EXTRACT —
·····

It is clear that government negotiators understood that the covered asset loss tax benefit to CTC would exist over the life of the contract. In a memorandum to FHLBB, Stuart D. Root, Executive Director of FSLIC, wrote that CTC had “agreed to pay to FSLIC, for 10 years in cash, 22.5% of the net income before taxes of New Lyons.” Stuart D. Root, Exec. Dir., FSLIC, Executive Summary, FSLIC-assisted acquisition of: Lyons Savings Association, a Federal Savings and Loan Association, Countryside, Illinois, FHLBB No. 8U3 (Dec. 29, 1988) (“Executive Summary”) at 2. It is also clear what the parties’ understanding was as to the origin of this provision: “This income sharing substitutes for tax benefit sharing.” Id. at 2. Price Waterhouse’s 1990 evaluation of Coast-To-Coast’s acquisition of Old Lyons also recognized that “[i]n lieu of tax benefit sharing, the Assistance Agreement includes a 10-year income sharing agreement under which Superior will pay to FSLIC 22.5% of Superior’s net income before deduction for federal and state income taxes.” Price Waterhouse Case Report, Case No. C-389 (Aug. 21, 1990) (“Price Waterhouse Evaluation”) at 7. An “undated” FHLBB “Fact Sheet” summarizing the terms of the transaction stated that CTC had “agreed to pay FSLIC, for 10 years, in cash, 22.5 percent of the net income before taxes of Lyons Savings Bank. This income sharing substitutes for tax benefit sharing.”

The Agreement contained a “Continuing Cooperation” clause which stated that one purpose of the Agreement was to enable CTC and Lyons to “receive the benefits and assume the risks contracted for.” § 30. Under this clause, the parties promised that they would “in good faith, and with their best efforts, cooperate with one another to carry out the purposes of this Agreement,” including CTC’s and Superior’s receipt of the benefits they contracted for. Id.

Following the consummation of the Agreement, as well as similar agreements between the government and other institutions, the government began to reconsider its position with regard to the continuing availability of covered asset loss deductions. We discussed in detail the government’s change of heart in Centex Carp. v. United States (“Centex II”), 49 Fed.Cl. 691 (2001). Because Centex involved the same background facts as included in this record, we incorporate those findings by reference. See 49 Fed.Cl. at 699-707. In sum, they establish that the government enacted the Guarini legislation in order to target and eliminate the covered asset loss deduction it had held out to plaintiffs like CTC as an incentive to acquire failing thrifts.

·····

EXERCISE MATERIALS —
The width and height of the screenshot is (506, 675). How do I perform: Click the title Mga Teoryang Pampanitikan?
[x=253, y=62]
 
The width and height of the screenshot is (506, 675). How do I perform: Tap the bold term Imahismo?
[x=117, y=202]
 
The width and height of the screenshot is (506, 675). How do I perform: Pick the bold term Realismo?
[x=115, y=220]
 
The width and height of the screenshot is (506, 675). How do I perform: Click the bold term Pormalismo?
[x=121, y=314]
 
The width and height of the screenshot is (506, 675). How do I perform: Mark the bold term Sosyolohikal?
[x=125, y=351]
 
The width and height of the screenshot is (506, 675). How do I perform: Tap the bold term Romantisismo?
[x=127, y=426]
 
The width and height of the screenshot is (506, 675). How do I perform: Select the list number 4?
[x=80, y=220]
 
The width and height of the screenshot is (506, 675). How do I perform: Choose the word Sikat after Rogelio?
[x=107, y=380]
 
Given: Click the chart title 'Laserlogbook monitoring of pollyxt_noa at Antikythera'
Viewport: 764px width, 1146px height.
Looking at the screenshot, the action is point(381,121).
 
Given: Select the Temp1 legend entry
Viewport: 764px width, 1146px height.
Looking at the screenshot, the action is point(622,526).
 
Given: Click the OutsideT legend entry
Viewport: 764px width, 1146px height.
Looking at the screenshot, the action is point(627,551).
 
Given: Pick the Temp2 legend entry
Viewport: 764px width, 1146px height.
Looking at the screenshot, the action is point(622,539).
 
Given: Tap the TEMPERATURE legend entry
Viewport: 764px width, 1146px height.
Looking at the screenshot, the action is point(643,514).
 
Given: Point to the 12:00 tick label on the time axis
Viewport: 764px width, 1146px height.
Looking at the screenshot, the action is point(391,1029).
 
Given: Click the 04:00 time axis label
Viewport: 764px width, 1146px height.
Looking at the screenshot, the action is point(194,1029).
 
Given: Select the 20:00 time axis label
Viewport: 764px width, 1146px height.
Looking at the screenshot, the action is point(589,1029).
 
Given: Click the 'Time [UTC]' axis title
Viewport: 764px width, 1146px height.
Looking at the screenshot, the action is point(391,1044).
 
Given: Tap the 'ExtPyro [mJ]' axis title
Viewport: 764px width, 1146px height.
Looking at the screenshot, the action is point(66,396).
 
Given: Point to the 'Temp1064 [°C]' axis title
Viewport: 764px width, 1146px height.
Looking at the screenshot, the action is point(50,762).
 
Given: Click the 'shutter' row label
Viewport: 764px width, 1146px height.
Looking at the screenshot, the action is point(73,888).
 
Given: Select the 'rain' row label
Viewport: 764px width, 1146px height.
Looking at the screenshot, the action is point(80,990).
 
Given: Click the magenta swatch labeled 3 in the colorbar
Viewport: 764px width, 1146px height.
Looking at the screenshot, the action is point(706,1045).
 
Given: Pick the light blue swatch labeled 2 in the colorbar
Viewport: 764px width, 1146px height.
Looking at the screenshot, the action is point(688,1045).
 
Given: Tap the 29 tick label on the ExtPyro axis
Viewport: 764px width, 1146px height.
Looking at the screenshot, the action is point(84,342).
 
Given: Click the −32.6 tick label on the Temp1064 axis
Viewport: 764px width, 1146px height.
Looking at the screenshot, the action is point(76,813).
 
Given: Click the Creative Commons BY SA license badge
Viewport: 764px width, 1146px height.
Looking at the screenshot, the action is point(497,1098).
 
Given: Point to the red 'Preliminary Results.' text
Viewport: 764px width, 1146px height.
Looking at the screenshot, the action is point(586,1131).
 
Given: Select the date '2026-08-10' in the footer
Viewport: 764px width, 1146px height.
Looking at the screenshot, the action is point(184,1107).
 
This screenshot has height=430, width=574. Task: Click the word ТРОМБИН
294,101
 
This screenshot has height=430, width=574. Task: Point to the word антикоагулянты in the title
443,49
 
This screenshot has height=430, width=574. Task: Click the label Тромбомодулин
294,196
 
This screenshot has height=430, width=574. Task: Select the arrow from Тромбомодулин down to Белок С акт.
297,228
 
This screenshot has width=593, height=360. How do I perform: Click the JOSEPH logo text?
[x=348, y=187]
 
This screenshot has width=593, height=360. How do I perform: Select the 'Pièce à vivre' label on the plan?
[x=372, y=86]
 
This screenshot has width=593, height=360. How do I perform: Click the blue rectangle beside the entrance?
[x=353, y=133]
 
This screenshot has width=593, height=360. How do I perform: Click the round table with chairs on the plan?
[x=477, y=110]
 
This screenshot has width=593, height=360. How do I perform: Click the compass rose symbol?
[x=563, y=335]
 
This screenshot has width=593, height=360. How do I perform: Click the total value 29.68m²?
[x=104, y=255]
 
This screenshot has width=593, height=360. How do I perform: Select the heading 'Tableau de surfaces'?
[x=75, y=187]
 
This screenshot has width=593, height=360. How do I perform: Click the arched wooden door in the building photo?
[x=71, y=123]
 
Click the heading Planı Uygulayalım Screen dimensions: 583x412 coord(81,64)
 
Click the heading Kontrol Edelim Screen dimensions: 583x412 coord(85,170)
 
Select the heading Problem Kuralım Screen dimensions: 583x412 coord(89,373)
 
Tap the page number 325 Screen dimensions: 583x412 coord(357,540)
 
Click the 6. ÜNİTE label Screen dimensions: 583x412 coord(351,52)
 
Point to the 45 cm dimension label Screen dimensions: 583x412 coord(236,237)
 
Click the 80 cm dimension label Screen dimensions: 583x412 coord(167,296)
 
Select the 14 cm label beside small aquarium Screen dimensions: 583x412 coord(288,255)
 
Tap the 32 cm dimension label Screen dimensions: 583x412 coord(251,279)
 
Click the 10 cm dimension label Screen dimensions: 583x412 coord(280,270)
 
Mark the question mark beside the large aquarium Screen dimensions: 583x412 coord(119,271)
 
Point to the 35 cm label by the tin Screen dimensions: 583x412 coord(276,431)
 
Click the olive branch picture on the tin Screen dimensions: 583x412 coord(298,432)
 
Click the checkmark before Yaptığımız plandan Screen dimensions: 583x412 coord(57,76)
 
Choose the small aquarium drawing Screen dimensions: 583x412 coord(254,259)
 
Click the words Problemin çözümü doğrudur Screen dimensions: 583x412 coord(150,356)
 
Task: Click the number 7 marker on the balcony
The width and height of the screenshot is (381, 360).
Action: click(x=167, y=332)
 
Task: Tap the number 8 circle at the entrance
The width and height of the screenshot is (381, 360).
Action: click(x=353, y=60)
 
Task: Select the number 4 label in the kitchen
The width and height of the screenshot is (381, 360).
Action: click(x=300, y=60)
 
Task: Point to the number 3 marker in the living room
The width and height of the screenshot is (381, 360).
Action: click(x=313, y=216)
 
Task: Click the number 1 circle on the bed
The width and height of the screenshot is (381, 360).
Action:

·····

TASK LIST —
(a) Express the entries between the lines holding "Sikat after Rogelio?" and "[x=107, y=380]", inclusive, as a JSON list of strings with one string per line, omitting blank lines.
(b) Supply the next part of the passage on the covered asset loss deduction, starting after its final sentence.
The entries and the passage on the covered asset loss deduction are separate, unrelated material.

IN RESPONSE —
(a)
[
  "The width and height of the screenshot is (506, 675). How do I perform: Choose the word Sikat after Rogelio?",
  "[x=107, y=380]"
]

(b)
Because the FDIC is a party to this litigation, certain additional facts relating to FIR-REA áre also relevant. FIRREA set up three separate insurance funds: the Bank Insurance Fund, the Savings Association Insurance Fund (“SAIF”), and the FSLIC Resolution Fund (“FRF-FSLIC”). The latter succeeded by operation of law to the assets, liabilities, and certain functions of FSLIC. 12 U.S.C. § 1821a(a)(2) (1994). FDIC manages all three funds, but each must be separately maintained and cannot be commingled. 12 U.S.C. §§ 1821(a)(4) & (6), 1821a(a)(l). SAIF’s purpose is to insure the deposits of SAIF member institutions, which are predominantly savings associations supervised by the Office of Thrift Supervision (“OTS”). 12 U.S.C. § 1821(a)(6)(B). These institutions are responsible for funding SAIF. Id.; § 1821(a)(6)(C).

FSLIC insured Superior’s deposits prior to the passage of FIRREA. Pursuant to FIR-*358REA, Superior became a SAIF member institution on August 9, 1989. § 1817(1)(3)(B). On July 27, 2001, FDIC placed Superior into receivership and was substituted as its receiver.

DISCUSSION

CTC argues that, by enacting the Guarini legislation, the government eliminated the Agreement’s tax benefits in a way that it breached an implied covenant of good faith and fair dealing, breached an express promise to use its “best efforts” to assure plaintiffs of the benefits of their bargain, and breached representations and warranties it made to CTC to induce it to acquire Old Lyons. It also contends that these actions constitute a taking within the meaning of the Fifth Amendment and a violation of the Due Process Clause of the Constitution.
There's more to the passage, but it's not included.